Recap of Part 2: Faith is always something that stands in excess of knowledge.
In both the Biblical text and Augustine’s confessions, there is always an element of excess that moves beyond mere knowledge. One does not merely hold beliefs about an object; one makes a libidinal investment in this object. Put another way, the object (God, here) is raised to the dignity of the thing. It is in the seventh year of his seminar, entitled The Ethics of Psychoanalysis, that Jacques Lacan makes some very useful remarks regarding religion and sublimation, remarks that I will then bring to bear on aspects of Bataille’s thought. In this preliminary discussion, I am not trying to draw too many parallels between the thought of Lacan and Bataille; their views of the subject are irreducibly different.

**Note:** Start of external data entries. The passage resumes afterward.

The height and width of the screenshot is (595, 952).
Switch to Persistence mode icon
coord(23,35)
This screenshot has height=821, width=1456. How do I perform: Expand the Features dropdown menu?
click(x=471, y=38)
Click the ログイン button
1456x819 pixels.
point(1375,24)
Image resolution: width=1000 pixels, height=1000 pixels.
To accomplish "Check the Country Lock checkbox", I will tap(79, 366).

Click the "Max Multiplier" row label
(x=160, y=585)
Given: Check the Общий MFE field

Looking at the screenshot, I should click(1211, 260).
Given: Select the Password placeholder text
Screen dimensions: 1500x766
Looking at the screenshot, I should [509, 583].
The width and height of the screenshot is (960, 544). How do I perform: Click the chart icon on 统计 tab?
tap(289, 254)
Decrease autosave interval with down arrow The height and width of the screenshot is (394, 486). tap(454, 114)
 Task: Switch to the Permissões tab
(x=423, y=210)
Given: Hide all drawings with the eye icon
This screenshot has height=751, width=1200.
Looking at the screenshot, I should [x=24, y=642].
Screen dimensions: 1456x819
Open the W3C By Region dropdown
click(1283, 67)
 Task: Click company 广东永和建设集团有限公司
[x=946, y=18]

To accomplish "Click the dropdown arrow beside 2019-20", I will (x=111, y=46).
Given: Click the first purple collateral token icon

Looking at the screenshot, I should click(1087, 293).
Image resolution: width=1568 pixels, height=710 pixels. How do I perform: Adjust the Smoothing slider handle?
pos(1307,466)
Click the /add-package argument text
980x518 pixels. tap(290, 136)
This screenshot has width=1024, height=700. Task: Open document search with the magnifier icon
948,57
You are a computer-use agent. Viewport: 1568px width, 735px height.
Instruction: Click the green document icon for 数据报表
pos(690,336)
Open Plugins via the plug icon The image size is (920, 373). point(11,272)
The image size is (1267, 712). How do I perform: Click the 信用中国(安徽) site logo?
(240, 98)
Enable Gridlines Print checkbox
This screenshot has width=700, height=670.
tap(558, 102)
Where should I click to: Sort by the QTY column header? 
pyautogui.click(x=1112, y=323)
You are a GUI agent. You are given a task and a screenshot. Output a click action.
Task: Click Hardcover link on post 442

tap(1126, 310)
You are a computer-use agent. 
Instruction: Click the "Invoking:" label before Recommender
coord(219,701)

In psychoanalytic thought, the subject lacks. The subject cannot but lack; this the cost of the entry into the symbolic. Because of this lack, the subject must continuously search for an object that will fill this lack. Particular objects are taken to be the thing that will fill this space; This empty space is the cause of desire, desire being the desire for the other’s desire. One believes that the other’s desire will be the Thing that fills this void. The metonymy of desire is a constant movement from object to object, always pushing forward. Each object is discovered to have some internal failing, an inadequacy that generates a dialectical movement to another object. It is this metonymic movement to close this empty space that drives human action.
In The Ethics of Psychoanalysis, Lacan describes three particular ways of dealing with this empty space, this Thing that cannot be whisked away. All three methods are modes of sublimation. He speaks of art, science, and religion. Art builds itself around the Thing, around the empty space. The Thing becomes a source of creativity; the Thing is dressed up but always reappears. Science is an attempt to “foreclose” or deny this empty space; any excess or break in reality is denied in favour of a full description of the chain of conditions. Religion, on the other hand, is an attempt to respect the emptiness. The emptiness is acknowledged and a structure is built up around it. The emptiness becomes the mystery that sustains the religion; perhaps elevated from being a structural element of the subject to an element of ontology as such.